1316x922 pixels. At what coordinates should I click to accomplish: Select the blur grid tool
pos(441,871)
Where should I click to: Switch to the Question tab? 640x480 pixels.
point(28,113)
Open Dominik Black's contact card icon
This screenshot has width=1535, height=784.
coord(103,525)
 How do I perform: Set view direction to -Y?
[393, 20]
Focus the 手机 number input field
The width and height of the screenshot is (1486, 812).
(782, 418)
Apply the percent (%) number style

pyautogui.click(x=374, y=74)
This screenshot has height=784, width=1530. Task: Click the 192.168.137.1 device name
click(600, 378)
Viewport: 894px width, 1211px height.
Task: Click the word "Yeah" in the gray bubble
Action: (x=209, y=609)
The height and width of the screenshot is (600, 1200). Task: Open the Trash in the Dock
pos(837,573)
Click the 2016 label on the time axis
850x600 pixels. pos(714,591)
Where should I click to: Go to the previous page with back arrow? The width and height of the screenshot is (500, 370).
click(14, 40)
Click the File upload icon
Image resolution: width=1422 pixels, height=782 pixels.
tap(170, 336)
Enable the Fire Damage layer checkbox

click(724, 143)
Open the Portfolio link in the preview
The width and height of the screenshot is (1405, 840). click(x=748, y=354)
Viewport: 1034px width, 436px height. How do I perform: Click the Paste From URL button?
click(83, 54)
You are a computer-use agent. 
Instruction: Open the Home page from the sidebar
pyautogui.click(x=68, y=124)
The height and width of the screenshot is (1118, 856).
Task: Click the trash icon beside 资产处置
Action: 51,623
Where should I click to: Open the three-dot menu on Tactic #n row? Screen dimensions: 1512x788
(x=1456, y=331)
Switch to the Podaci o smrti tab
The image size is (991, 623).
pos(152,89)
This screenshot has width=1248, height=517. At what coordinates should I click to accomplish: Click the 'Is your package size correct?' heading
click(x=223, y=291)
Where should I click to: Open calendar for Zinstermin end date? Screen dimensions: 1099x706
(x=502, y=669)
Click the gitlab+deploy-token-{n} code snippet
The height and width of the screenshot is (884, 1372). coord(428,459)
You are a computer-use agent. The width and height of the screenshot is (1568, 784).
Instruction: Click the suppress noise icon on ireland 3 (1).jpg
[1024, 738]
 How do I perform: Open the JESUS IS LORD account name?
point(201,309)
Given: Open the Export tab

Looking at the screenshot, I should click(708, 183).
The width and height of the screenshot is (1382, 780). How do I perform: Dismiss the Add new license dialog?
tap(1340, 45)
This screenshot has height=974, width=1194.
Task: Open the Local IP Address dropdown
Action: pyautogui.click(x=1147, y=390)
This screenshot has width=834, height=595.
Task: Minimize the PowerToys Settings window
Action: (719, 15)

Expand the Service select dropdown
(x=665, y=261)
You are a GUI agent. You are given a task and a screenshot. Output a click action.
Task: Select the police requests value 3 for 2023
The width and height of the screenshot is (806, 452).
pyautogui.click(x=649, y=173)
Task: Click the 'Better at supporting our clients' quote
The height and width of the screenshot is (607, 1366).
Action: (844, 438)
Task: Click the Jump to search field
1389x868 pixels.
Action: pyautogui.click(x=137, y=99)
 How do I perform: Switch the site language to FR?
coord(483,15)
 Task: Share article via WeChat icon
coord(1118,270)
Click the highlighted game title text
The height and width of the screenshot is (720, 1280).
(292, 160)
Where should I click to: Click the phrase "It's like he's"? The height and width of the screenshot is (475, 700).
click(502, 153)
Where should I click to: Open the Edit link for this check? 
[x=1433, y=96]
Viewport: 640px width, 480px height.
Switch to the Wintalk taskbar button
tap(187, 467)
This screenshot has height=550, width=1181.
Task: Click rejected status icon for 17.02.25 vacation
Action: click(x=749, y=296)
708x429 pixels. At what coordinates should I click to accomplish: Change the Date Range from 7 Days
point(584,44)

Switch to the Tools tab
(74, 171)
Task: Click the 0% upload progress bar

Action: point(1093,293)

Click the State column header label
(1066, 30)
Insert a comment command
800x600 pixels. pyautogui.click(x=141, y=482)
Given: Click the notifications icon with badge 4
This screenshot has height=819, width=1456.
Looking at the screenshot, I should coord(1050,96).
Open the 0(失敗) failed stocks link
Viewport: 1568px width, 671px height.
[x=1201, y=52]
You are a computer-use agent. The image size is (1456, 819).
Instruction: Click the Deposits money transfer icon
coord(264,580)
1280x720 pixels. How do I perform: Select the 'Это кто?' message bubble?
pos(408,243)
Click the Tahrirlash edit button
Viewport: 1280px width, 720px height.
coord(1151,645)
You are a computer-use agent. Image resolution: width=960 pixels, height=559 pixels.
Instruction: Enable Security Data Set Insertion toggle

══════

EXERCISE BRIEF »
Copy the entries verbatim, from the line containing "Click the State column header label" through the end of the entries, both ends included.

TASK RESULT »
Click the State column header label
(1066, 30)
Insert a comment command
800x600 pixels. pyautogui.click(x=141, y=482)
Given: Click the notifications icon with badge 4
This screenshot has height=819, width=1456.
Looking at the screenshot, I should coord(1050,96).
Open the 0(失敗) failed stocks link
Viewport: 1568px width, 671px height.
[x=1201, y=52]
You are a computer-use agent. The image size is (1456, 819).
Instruction: Click the Deposits money transfer icon
coord(264,580)
1280x720 pixels. How do I perform: Select the 'Это кто?' message bubble?
pos(408,243)
Click the Tahrirlash edit button
Viewport: 1280px width, 720px height.
coord(1151,645)
You are a computer-use agent. Image resolution: width=960 pixels, height=559 pixels.
Instruction: Enable Security Data Set Insertion toggle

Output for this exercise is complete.